In altre parole tutte le informazioni acquisite attraverso l’esperienza (esperienze dirette, ma anche racconti fatti da altri, o anche studi e approfondimenti conoscitivi), l’ordine nel quale esse verranno acquisite, ma anche la qualità delle esperienze (e dunque, ad esempio, il loro impatto emotivo) contribuiranno a formare le nostre opinioni. E infine queste non potranno essere considerate come entità stabili, simili a degli oggetti, perché per ogni nostra nuova esperienza, per ogni nostra discussione o ragionamento sull’argomento e per ogni nostro nuovo studio, le nostre opinioni potranno essere ulteriormente sviluppate e rimodellate in base a nuove informazioni acquisite, oppure in base alle nostre capacità.

L’unica soluzione a questo problema sembrerebbe essere la seguente: dato che non sembra possibile non soltanto che tutti gli esseri umani si formino da soli una medesima idea del cane, ma anche che solo due esseri umani diversi la possono condividere, forse l’unica soluzione è quella di PROVARE A COSTRUIRLA DA CAPO E PARTENDO DA ZERO.

E tuttavia, durante questo tentativo, ci rendiamo conto che in realtà non dobbiamo proprio partire proprio da zero, in quanto molte riflessioni sono state fatte e da molti secoli. Tali riflessioni sono state prima tramandate oralmente e poi per iscritto, ed oggi restano impresse su libri e supporti digitali. Come vedremo, proprio per il fatto di aver lasciato delle tracce scritte, tali riflessioni hanno poi costituito la base del pensiero di studiosi successivi, tanto che le idee esposte nei testi dei filosofi greci e i temi da loro indicati, possono in parte essere rintracciati anche in ciò che pensiamo oggi. Possiamo dunque dire che le parole di filosofi e scienziati, susseguitisi nei secoli, scritte e tramandate attraverso i loro testi rappresentano già il tentativo, operato fino ad oggi e da specialisti di ogni materia, di costruire LE BASI PER UN’IDEA CONDIVISA DEL CANE. E alle loro riflessioni possiamo fare riferimento per comprendere meglio anche cosa pensiamo noi oggi e perché.

Come può essere dunque possibile elaborare un’idea condivisa del cane? Ma soprattutto, se anche questo fosse possibile, come si può farlo in un modo CHE POSSA DIRSI SCIENTIFICO?

O che almeno possa ambire a diventarlo?

In questa domanda si cela una delle questioni più controverse dei nostri tempi, ovvero:

Cosa può dirsi SCIENTIFICO o SCIENTIFICAMENTE DIMOSTRATO?

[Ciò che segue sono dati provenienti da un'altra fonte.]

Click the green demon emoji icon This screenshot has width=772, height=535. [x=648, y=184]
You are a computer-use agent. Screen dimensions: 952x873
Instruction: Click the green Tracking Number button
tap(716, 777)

In realtà, quanto meno a mio parere, la questione era già stata affrontata con discreto successo a partire dal Rinascimento e potremmo chiarirla semplicemente usando una diversa terminologia. Da una parte vi è il METODO DI RICERCA, e questo lo potremmo definire “metodo scientifico” o, come vedremo, forse più correttamente “METODO ANALITICO”; dall’altra quella che si definisce PROVA EMPIRICA, ma che oggi, a mio avviso non sempre in modo corretto, chiamiamo “dimostrazione scientifica”, il cui modello di riferimento standard sta attualmente diventando l’esperimento di laboratorio.

E tuttavia non sempre si comprende quale è il RAPPORTO TRA METODO DI RICERCA E PROVA EMPIRICA.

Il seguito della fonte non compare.